### The records
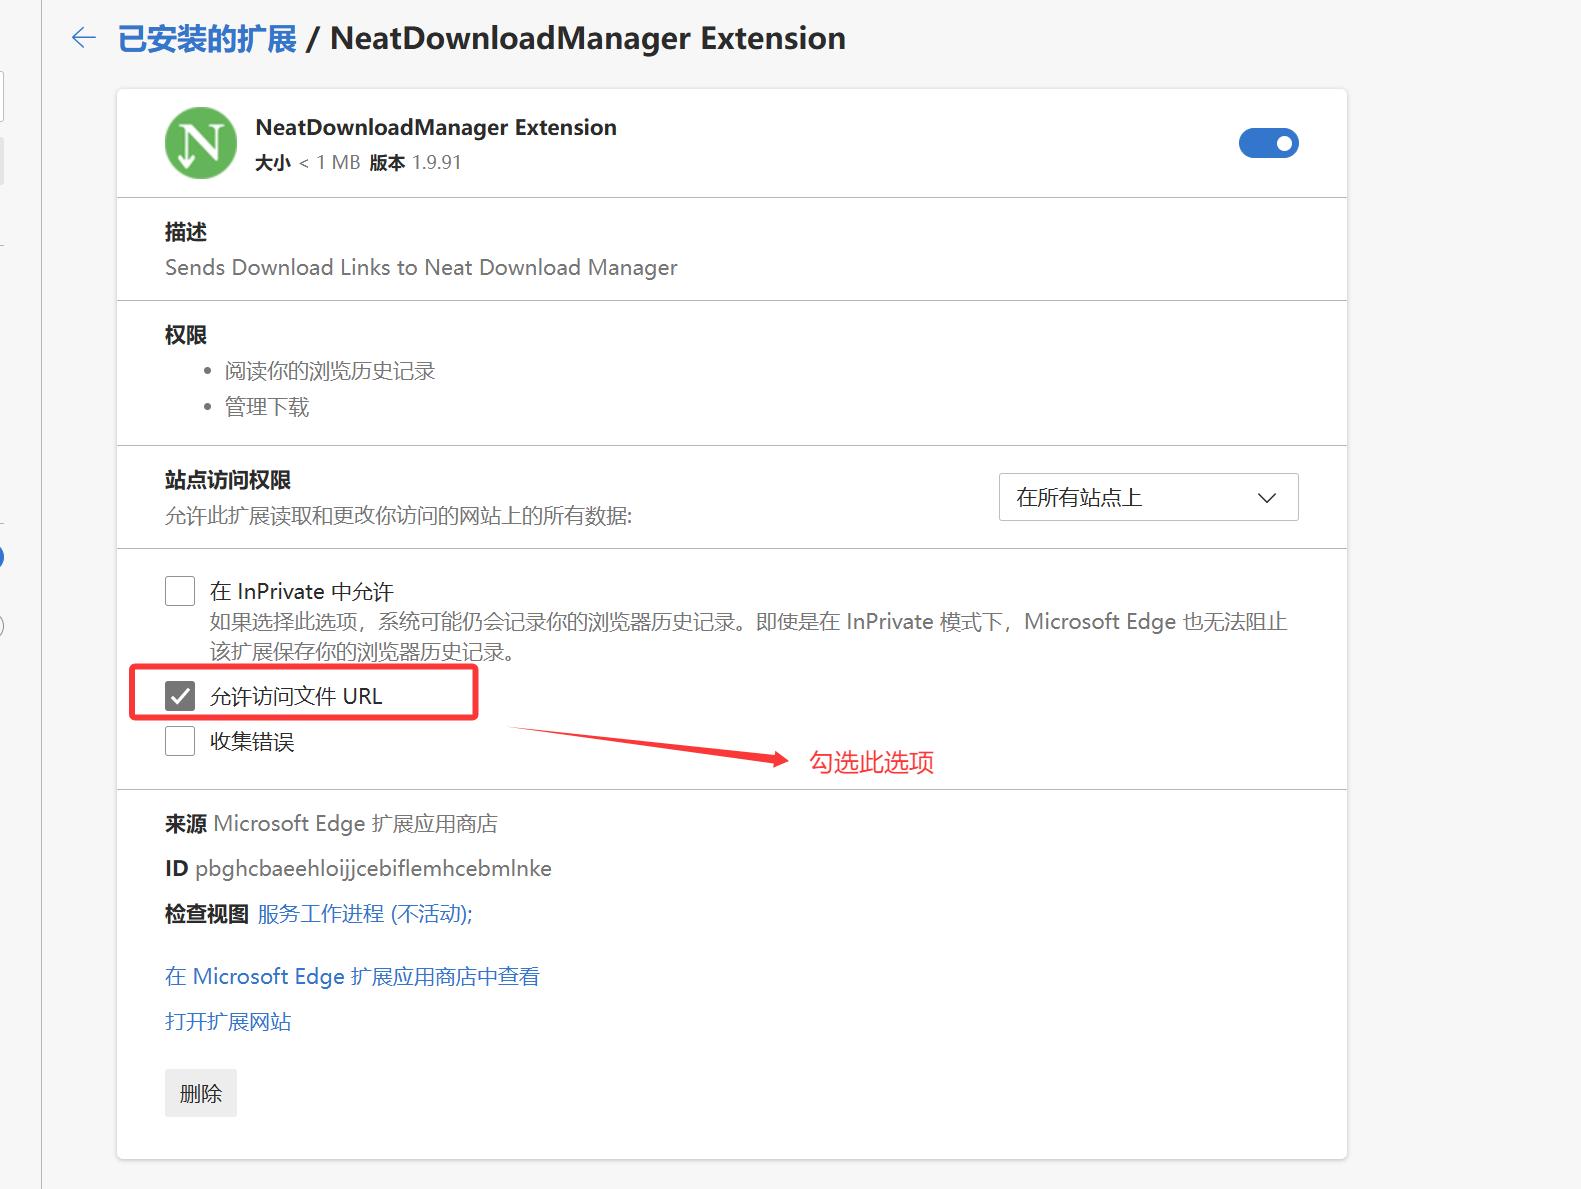The height and width of the screenshot is (1189, 1581).
Task: Uncheck the 允许访问文件 URL checkbox
Action: pyautogui.click(x=180, y=696)
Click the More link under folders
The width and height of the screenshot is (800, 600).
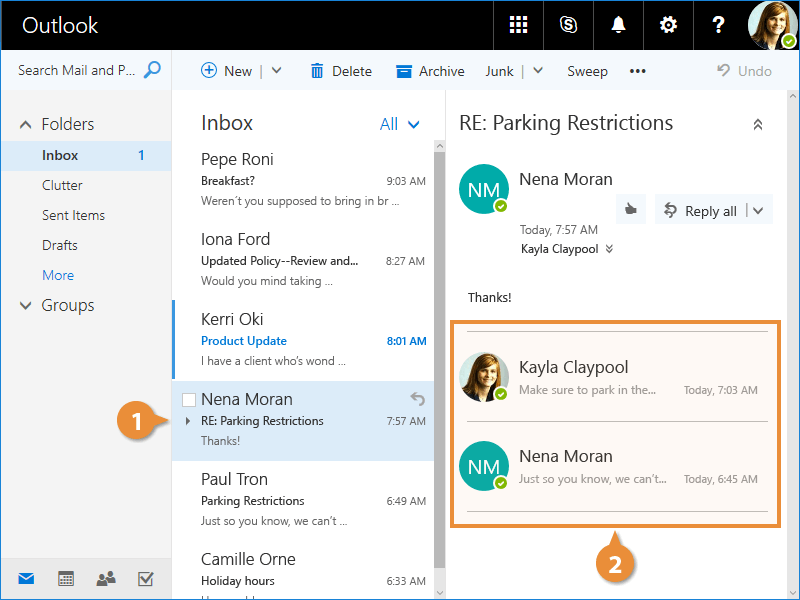(58, 275)
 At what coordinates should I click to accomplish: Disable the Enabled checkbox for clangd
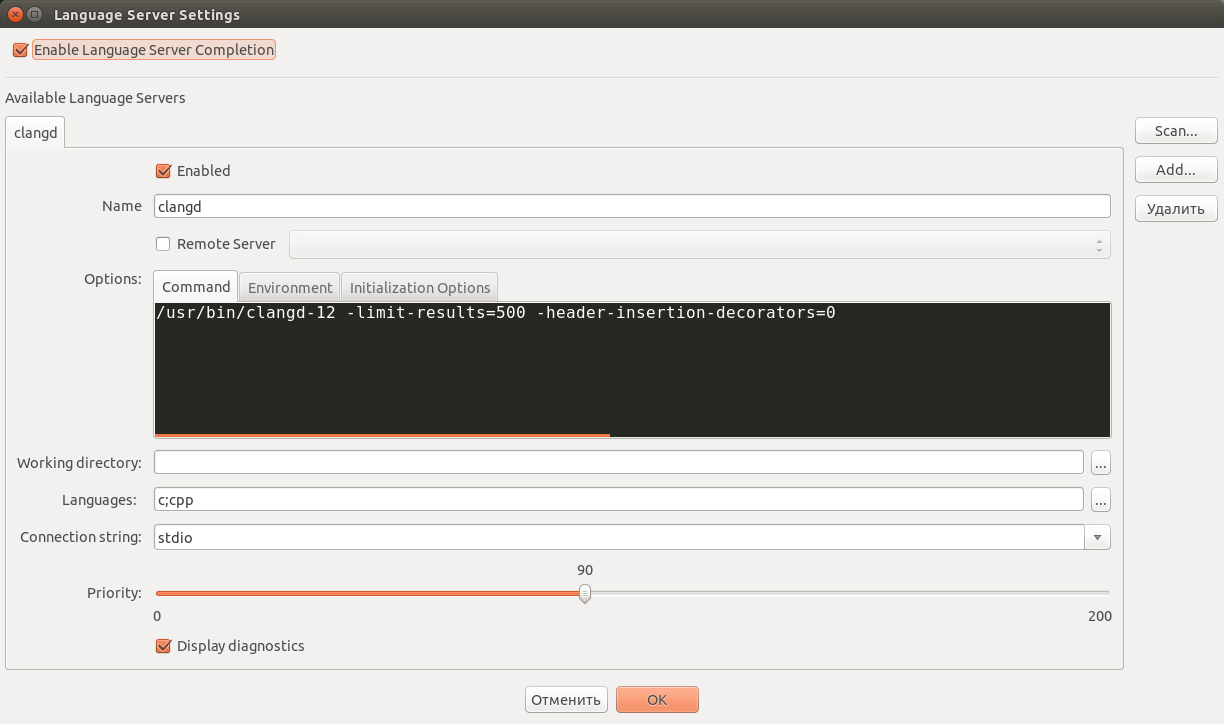coord(163,171)
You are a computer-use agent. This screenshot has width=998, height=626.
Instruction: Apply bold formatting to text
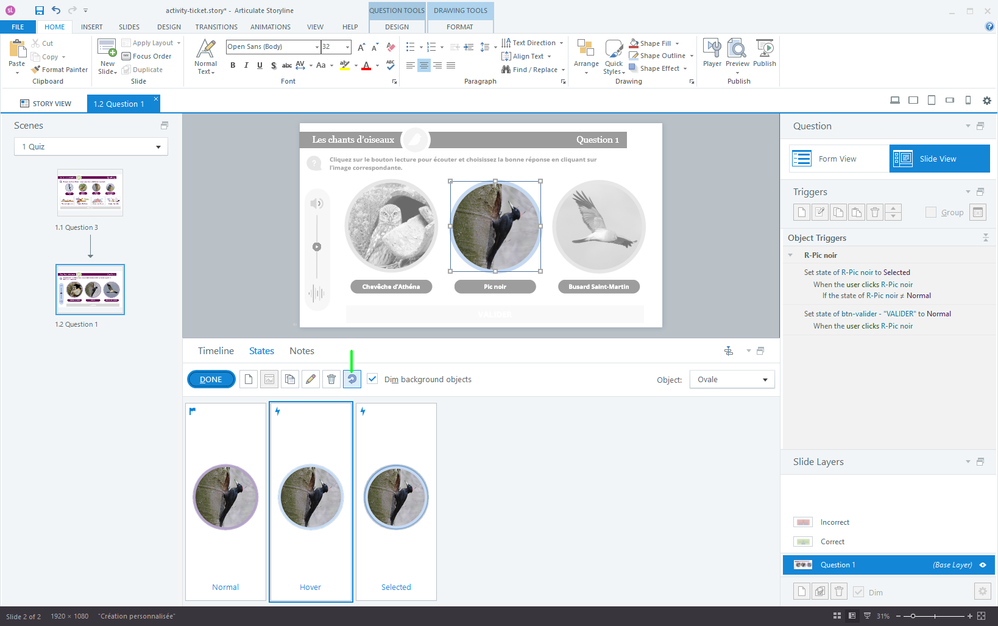click(x=232, y=66)
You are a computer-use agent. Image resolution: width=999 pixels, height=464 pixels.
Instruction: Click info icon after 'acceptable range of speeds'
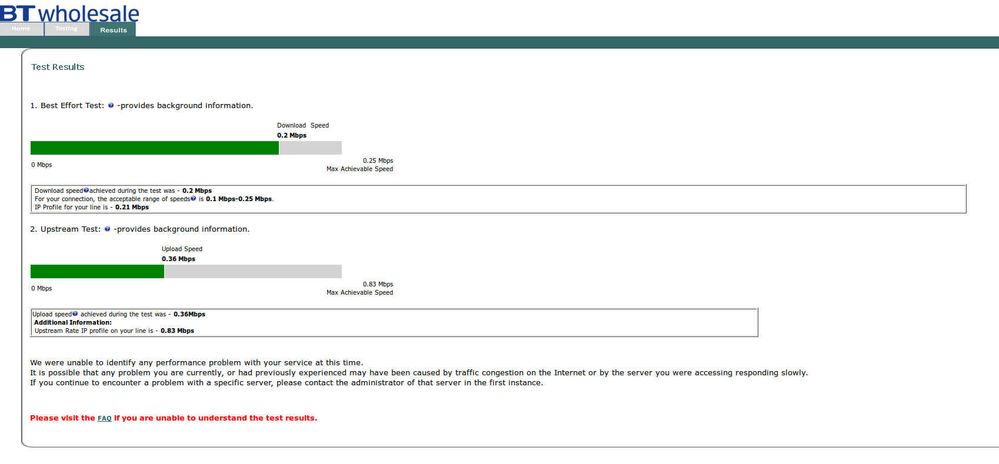coord(193,198)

### To do
Extract each line from the entries above that contains the string "computer".

### Response area
You are a computer-use agent. This screenshot has width=998, height=626.
You are a computer-use agent. Image resolution: width=999 pixels, height=464 pixels.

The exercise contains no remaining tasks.